Gated data acquisition in myocardial perfusion SPECT allows analysis of wall motion and calculation of end-diastolic and end-systolic volumes (EDV and ESV, respectively) and LVEF (4–6). The clinical relevance of wall motion analysis has been proven (7), and in a recent metaanalysis, volumetric analysis by gated SPECT was validated using cardiovascular cine MRI (cMRI) (8).
Given that 18F-FDG PET has a higher spatial resolution than does perfusion SPECT and that dysfunctional but viable myocardium often shows preserved 18F-FDG uptake but reduced perfusion tracer uptake, gated 18F-FDG PET seems to be better suited than gated SPECT for calculating these parameters—especially in patients with severe CAD who are referred for myocardial viability diagnostics—even if the image quality of myocardial 18F-FDG PET is more variable and dependent on physiologic parameters such as glucose and insulin levels than is the image quality of perfusion SPECT.
In a pilot study (9), we evaluated the use of Quantitative Gated SPECT (QGS; Cedars-Sinai Medical Center) for gated 18F-FDG PET data after transformation into a SPECT-like format with a voxel size of 5.8 mm in side length. This new study was done on a larger patient cohort to validate the QGS and 4D-MSPECT (University of Michigan) algorithms for quantifying EDV, ESV, and LVEF using original (i.e., untransformed) gated 18F-FDG PET data and to elucidate the characteristic differences between the 2 algorithms.

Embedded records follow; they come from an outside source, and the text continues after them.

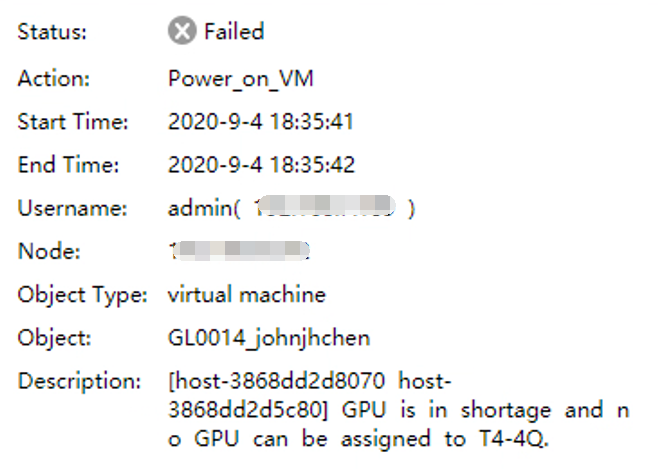
Task: Select the GPU shortage description text
Action: [x=400, y=410]
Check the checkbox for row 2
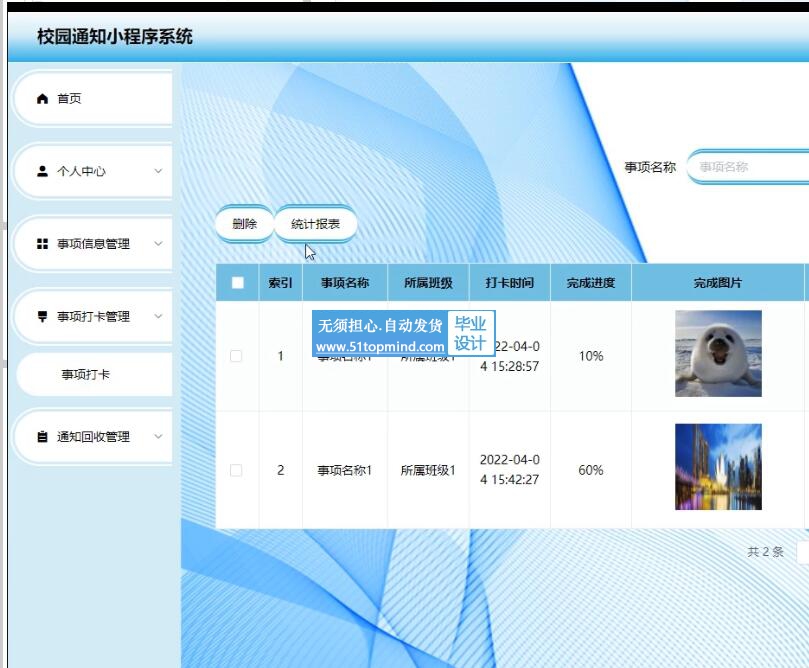This screenshot has width=809, height=668. (x=237, y=470)
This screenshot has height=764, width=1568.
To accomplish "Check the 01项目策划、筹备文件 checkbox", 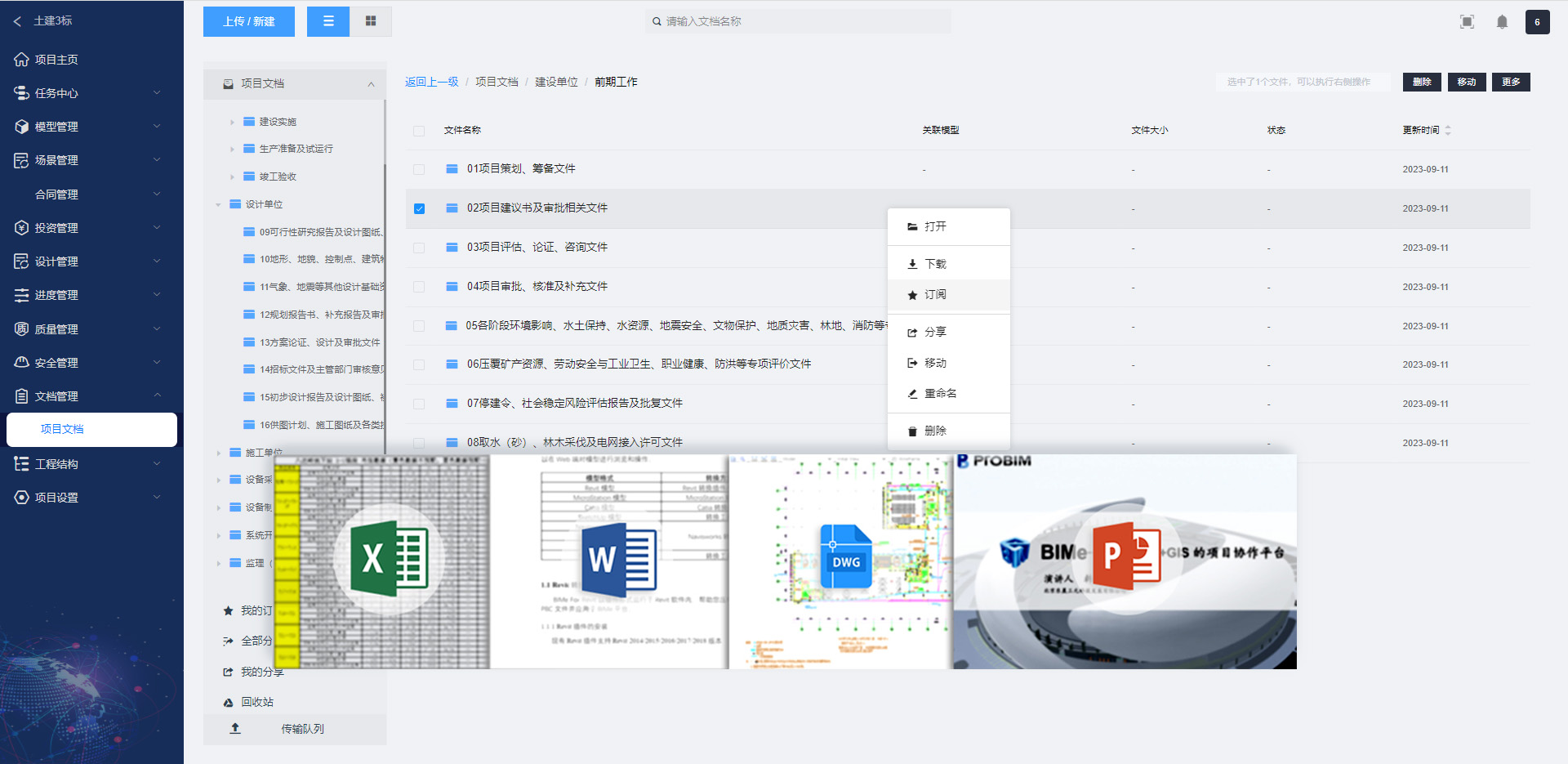I will 419,169.
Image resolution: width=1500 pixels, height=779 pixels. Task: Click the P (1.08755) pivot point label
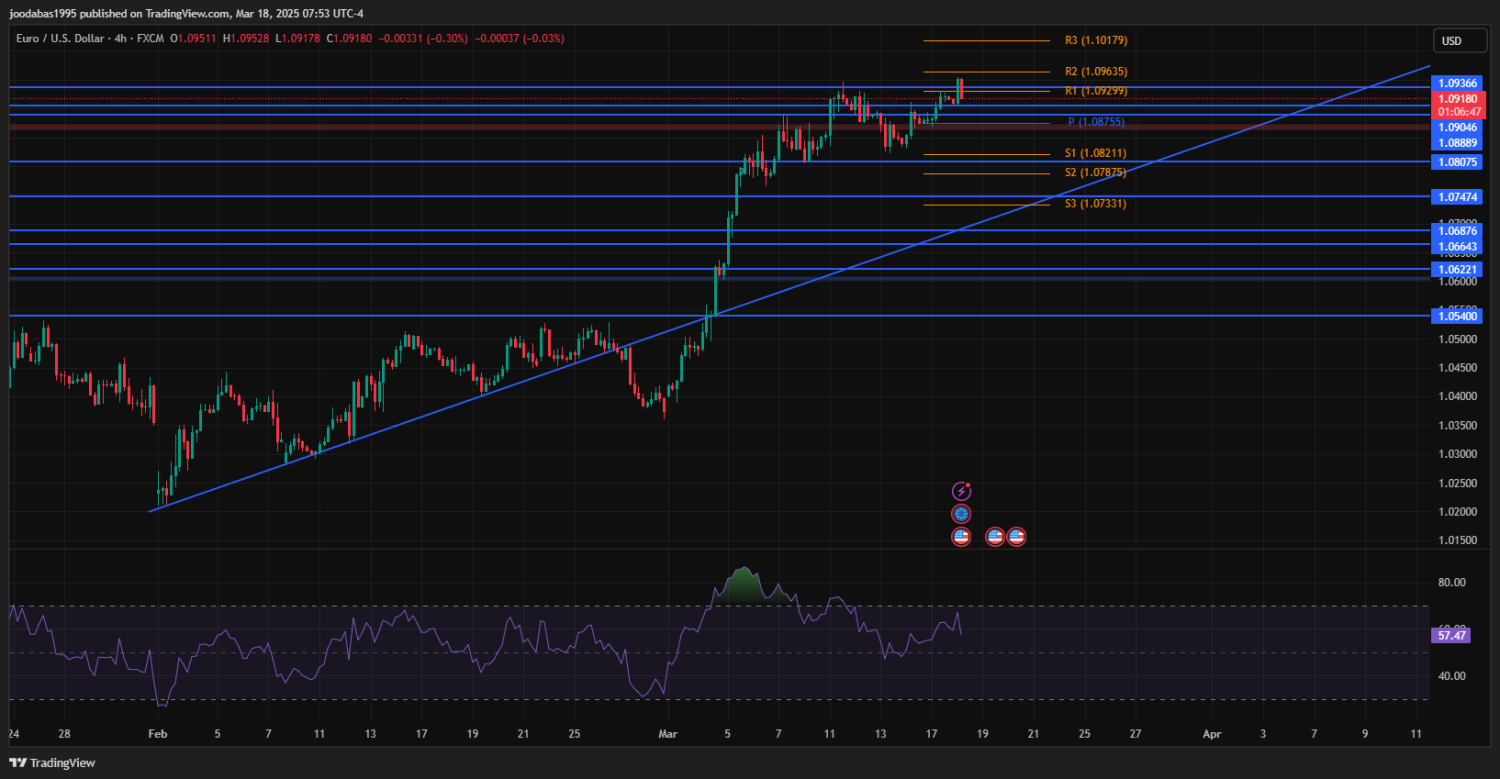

The method of reference chosen was cMRI because it allows an accurate (10), reproducible (11,12), and clinically relevant assessment of cardiac volumes and function with high temporal and spatial resolution. It is therefore best suited for a comparison with gated 18F-FDG PET. Earlier studies evaluating QGS for gated 18F-FDG PET used radionuclide angiography (13,14) as a reference method, and 2 studies with cine ventriculography (15,16) as a reference method used commercially unavailable algorithms to derive the global function from gated 18F-FDG PET. However, none of these studies used as a reference a 3-dimensional dataset without any assumptions about left ventricular geometry.
MATERIALS AND METHODS
Patients
We examined 44 patients (37 male, 7 female; mean age, 65 ± 8 y; range, 48–81 y) who had severe CAD and were scheduled for routine 18F-FDG PET to assess myocardial viability. Of these, 36 had a history of at least 1 previous myocardial infarction, 15 had 1-vessel disease, 9 had 2-vessel disease, and 20 had 3-vessel disease. Diabetes mellitus had previously been diagnosed in 13 patients. The mean fasting glucose level was 131 ± 61 mg/dL (range, 81–430 mg/dL). All patients gave informed consent for cMRI. The local ethics committee approved the study.
PET Methodology
PET scans were obtained on an ECAT EXACT 922/47 scanner (Siemens-CTI). All patients received 250 mg of acipimox 2 h before administration of 18F-FDG. One hour before injection of 18F-FDG, nondiabetic patients received an oral glucose load of 50 g to stimulate endogenous insulin secretion. Instead of receiving glucose, diabetics received insulin (3–30 IU) intravenously 5–10 min before administration of 18F-FDG. Gated acquisition was done 60 min after intravenous administration of 283 ± 38 MBq of 18F-FDG, dividing the cardiac cycle into 8 equal intervals. The acquisition time was 30 min for emission (2-dimensional mode) and 15 min for transmission (68Ge/68Ga rod sources). After attenuation and scatter correction of the gated 18F-FDG PET sinograms, reconstruction using filtered backprojection in a 128 × 128 matrix was done for all gates (Hanning filter; cutoff frequency, 0.4 Nyquist). A zoom factor of 1.525 was applied to obtain transverse images with an isotropic voxel size of 3.38 mm per side. The isotropic datasets were transferred to a Siemens e.soft workstation (Siemens Gammasonics Inc.), where they were reoriented on the transverse planes, with reorientation parallel first to the septum and then to the inferior wall. The resulting reoriented datasets were stored for analysis.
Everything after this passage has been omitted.